[Text block]
☆ ☆ ☆
Think Before You Speak

[dropcap]Y[/dropcap]ou need to think before you speak,” my friend’s mother once told me.

That’s code for: you’re a bigmouth.

She was right. I had a bad habit of saying things. I used too many words, at too high of volume.

Too often.

I’ve always had a big mouth. I inherited it biologically from my mother. Mother and I are twins. We’re unable to keep secrets, talk in low tones, or hold our liquor.

We also don’t know a stranger.

I once watched Mother make friends with a homeless man at the grocery store. She struck up a conversation. Then, she bought him a pound of smoked pork, a bottle of orange juice, and gave him fifty dollars. They chatted for nearly an hour.

I think he enjoyed the conversation more than the food.

Additionally, Mother and I can’t keep secrets. The expression is true: telephone, telegraph, tell-a-Dietrich. One Christmas, my mother even revealed which presents she bought me. She warned me to keep it a secret.
☆ ☆ ☆
[Source information]
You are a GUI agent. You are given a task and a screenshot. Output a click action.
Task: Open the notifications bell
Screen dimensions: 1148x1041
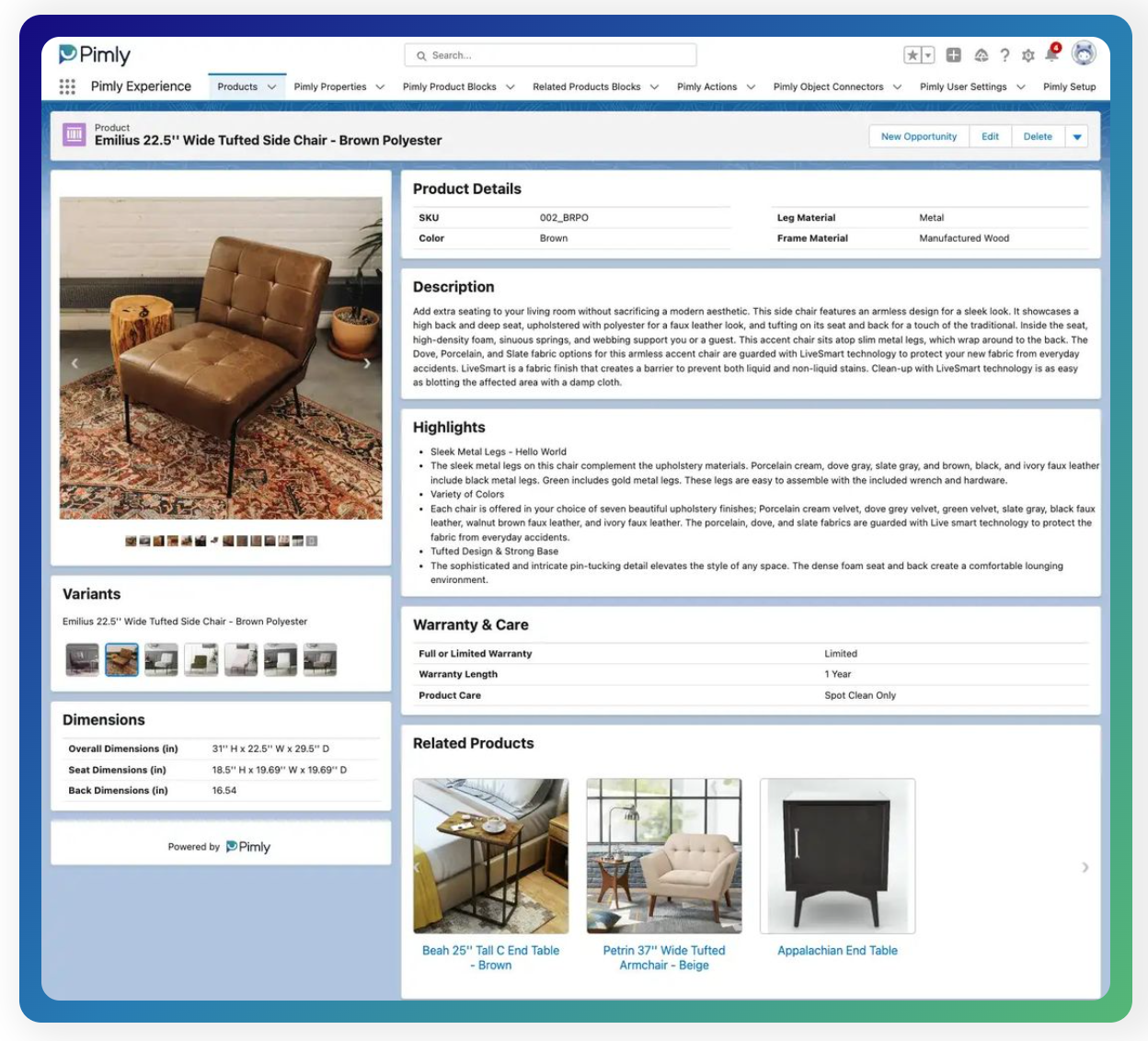pyautogui.click(x=1051, y=54)
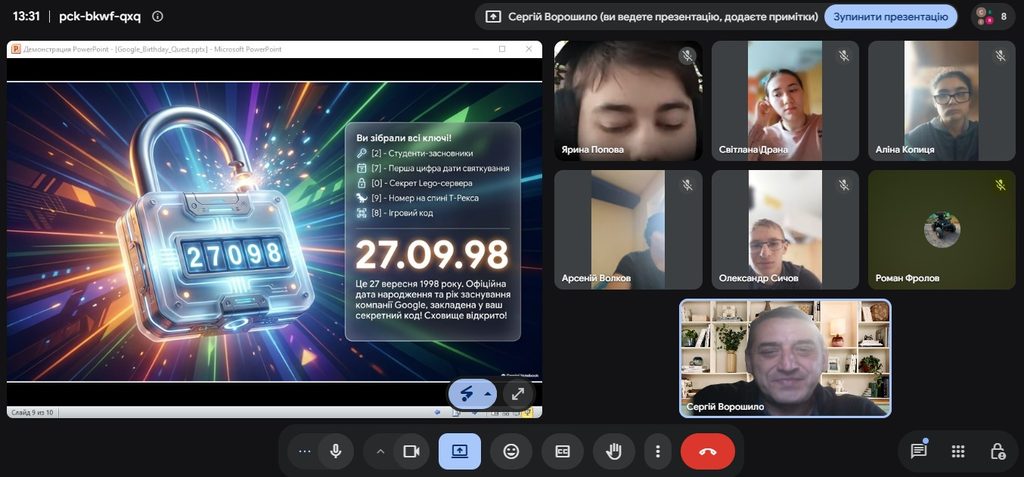Select Сергій Ворошило video tile

tap(785, 358)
☆ ☆ ☆
[List of tasks]
1 > In the essay about thinking before you speak, how long did Mother chat with the man at the grocery store?
2 > List every item that the essay about thinking before you speak names as something the writer and Mother are unable to do.
3 > Continue the essay about thinking before you speak, starting after its last sentence.
The entries come from a different source than the essay.

[Answers to the exercises]
1 > Nearly an hour.

2 > Keep secrets, talk in low tones, hold their liquor.

3 >
But I told my father.

Then I told my Sunday school class.

And then my baseball team.

For the majority of my life, I’ve felt bad about my loudmouth. I wished I could be closed-lipped like some of my friends, but God didn’t make me that way.

Mother once explained it to me in a way that I could grasp:

“Sean,” she said. “Some people use brains, some people use popularity. But people like you use their voice. And there’s a place for people like you.”

Well, there’s a place for people like you too.